**PROBLEM STATEMENT**
What lines in the records below include the word "Visit"? Return each one.

[Extracted data entries]
◇ ◇ ◇ ◇ ◇ ◇ ◇

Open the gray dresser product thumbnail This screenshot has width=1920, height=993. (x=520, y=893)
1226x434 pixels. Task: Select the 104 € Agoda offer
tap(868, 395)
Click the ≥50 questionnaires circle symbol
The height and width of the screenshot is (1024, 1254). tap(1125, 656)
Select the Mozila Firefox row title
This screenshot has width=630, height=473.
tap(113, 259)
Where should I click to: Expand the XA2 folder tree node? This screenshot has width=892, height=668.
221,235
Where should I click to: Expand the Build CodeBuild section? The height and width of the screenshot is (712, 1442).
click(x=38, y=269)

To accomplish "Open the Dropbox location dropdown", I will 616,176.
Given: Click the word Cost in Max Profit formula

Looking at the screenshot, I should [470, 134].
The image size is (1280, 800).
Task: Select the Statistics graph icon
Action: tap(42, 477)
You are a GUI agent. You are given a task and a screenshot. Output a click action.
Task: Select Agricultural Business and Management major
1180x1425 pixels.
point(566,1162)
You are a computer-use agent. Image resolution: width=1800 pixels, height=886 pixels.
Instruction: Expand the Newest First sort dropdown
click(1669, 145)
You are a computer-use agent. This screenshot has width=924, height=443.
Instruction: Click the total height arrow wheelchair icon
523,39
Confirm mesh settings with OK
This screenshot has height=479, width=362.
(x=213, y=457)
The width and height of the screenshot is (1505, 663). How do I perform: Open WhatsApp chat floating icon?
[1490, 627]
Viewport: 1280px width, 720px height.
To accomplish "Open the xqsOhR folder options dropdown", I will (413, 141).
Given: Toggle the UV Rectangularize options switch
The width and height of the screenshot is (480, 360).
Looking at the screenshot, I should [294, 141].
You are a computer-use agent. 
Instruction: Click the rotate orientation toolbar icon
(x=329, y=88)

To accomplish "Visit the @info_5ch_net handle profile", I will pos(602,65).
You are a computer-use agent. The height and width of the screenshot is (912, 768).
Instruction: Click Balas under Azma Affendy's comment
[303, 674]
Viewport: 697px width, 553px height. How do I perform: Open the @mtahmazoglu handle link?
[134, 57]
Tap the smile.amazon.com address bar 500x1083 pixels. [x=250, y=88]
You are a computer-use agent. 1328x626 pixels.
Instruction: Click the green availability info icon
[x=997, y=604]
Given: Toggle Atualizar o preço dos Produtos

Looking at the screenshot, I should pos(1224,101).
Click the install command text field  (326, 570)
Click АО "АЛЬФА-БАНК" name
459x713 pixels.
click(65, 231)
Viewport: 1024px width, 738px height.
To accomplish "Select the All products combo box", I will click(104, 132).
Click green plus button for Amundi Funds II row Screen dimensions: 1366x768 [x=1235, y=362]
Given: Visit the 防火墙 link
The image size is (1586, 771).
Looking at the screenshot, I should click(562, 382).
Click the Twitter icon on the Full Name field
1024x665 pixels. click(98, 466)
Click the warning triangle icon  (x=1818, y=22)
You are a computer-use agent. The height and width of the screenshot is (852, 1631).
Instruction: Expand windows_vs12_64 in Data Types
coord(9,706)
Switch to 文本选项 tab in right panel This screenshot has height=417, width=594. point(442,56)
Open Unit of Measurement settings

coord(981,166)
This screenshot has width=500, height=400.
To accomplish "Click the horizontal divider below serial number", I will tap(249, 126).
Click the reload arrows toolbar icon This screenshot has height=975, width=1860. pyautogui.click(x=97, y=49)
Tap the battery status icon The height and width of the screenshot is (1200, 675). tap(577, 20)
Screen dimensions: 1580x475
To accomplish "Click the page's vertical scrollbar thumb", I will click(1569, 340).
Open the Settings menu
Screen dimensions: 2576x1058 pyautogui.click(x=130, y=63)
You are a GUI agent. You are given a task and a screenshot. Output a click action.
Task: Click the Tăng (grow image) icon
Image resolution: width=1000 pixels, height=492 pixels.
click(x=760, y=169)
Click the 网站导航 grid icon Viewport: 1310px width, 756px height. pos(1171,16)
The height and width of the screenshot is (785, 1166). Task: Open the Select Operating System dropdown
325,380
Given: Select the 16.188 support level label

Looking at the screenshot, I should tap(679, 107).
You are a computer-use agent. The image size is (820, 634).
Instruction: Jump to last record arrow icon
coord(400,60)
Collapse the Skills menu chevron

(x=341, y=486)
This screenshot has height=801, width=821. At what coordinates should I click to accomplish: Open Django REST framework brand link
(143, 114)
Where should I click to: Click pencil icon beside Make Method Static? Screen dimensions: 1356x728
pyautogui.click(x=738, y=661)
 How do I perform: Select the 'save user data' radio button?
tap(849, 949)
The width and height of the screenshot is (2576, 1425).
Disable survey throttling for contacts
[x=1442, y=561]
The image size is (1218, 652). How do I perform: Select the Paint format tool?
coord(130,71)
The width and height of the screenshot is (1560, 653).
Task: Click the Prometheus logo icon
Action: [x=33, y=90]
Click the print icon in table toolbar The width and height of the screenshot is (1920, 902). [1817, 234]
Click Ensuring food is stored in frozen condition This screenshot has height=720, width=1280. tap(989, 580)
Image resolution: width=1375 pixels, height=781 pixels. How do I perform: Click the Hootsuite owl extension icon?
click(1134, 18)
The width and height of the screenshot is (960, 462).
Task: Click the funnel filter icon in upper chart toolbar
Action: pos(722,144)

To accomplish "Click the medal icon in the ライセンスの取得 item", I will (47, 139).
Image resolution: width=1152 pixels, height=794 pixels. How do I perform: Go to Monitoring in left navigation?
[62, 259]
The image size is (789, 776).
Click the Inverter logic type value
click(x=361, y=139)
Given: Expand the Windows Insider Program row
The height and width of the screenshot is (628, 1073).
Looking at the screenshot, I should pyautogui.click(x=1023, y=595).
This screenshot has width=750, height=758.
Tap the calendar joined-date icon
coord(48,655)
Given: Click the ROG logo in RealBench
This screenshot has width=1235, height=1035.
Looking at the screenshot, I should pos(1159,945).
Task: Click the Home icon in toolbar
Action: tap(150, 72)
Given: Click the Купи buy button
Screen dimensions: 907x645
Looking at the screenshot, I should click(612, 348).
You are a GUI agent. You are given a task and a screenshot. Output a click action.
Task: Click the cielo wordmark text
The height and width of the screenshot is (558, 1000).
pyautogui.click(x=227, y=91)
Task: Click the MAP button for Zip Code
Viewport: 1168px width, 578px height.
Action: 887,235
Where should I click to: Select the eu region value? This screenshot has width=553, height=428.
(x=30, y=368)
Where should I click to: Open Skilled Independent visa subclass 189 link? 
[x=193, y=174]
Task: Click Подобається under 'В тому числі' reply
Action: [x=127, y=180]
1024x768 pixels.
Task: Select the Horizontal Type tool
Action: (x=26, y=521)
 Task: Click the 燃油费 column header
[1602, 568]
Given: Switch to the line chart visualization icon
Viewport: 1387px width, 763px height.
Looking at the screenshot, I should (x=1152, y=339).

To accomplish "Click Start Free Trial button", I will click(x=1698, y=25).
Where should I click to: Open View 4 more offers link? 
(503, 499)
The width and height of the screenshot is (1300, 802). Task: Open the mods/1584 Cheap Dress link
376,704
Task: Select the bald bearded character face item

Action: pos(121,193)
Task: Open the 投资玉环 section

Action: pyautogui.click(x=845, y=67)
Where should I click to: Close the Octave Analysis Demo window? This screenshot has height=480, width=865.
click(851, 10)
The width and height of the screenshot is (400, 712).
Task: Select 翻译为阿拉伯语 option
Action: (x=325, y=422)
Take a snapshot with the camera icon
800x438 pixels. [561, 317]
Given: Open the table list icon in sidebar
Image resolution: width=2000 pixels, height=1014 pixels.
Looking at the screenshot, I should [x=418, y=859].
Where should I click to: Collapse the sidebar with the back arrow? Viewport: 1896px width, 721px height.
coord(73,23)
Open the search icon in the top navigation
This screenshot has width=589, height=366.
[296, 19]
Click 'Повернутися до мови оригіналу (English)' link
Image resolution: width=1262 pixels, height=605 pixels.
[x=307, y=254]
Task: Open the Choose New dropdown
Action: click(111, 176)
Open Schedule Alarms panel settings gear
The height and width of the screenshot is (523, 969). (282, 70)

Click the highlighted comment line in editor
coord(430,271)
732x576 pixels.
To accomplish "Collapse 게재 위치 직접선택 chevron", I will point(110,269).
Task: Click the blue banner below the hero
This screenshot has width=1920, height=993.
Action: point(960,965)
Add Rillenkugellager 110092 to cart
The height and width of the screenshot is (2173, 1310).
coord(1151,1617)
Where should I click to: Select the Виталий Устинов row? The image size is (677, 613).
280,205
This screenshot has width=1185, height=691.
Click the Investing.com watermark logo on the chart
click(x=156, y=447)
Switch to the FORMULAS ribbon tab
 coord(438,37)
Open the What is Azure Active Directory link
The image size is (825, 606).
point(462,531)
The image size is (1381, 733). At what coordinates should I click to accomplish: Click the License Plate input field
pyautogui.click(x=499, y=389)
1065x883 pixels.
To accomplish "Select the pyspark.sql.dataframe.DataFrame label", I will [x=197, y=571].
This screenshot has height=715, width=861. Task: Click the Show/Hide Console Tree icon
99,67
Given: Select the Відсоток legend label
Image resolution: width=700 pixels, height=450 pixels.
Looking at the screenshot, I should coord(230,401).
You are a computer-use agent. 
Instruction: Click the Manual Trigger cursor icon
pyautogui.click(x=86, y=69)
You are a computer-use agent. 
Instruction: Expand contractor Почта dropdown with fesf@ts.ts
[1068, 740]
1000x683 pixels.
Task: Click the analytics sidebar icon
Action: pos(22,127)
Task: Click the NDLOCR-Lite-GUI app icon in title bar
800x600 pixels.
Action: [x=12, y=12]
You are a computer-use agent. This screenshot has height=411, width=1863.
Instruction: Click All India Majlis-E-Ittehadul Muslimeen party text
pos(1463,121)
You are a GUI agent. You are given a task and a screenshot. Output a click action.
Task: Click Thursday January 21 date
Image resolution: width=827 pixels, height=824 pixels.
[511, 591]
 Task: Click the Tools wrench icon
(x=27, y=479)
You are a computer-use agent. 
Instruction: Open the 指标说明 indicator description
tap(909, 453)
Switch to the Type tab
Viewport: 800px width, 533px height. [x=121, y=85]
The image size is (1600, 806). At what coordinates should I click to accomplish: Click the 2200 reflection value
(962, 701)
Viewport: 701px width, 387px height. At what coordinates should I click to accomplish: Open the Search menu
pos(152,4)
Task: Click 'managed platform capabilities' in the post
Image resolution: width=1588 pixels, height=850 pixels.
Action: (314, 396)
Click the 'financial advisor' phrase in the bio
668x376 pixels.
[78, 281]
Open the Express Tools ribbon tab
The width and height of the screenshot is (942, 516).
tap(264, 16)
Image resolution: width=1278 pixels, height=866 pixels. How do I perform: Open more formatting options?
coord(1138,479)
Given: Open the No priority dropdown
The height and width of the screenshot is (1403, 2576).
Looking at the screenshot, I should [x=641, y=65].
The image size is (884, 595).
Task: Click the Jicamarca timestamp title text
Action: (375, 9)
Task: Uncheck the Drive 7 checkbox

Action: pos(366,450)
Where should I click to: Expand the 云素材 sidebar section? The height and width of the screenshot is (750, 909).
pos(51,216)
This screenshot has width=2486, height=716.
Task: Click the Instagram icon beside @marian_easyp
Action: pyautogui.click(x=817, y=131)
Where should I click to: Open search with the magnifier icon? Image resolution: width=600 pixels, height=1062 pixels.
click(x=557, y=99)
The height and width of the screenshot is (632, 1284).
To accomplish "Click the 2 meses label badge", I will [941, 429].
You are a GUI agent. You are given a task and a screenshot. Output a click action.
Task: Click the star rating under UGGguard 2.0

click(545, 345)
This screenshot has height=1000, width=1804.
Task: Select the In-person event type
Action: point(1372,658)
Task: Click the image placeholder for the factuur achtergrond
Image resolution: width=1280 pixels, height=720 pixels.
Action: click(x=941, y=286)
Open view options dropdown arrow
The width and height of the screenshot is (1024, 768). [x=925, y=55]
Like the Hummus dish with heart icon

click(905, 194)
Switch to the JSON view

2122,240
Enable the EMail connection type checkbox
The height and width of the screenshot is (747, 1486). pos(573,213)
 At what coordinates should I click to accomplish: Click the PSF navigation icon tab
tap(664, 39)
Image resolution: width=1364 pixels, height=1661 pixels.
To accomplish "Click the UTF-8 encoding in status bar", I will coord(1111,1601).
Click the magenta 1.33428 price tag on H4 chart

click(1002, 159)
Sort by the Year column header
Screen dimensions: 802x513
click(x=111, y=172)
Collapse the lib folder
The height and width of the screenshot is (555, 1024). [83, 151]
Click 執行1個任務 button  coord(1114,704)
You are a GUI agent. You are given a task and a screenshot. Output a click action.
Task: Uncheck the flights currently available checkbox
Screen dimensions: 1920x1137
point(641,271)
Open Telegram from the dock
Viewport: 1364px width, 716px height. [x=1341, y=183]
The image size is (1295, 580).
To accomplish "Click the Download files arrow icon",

◇ ◇ ◇ ◇ ◇ ◇ ◇

**RESPONSE TO THIS TASK**
To accomplish "Visit the @info_5ch_net handle profile", I will pos(602,65).
Given: Visit the 防火墙 link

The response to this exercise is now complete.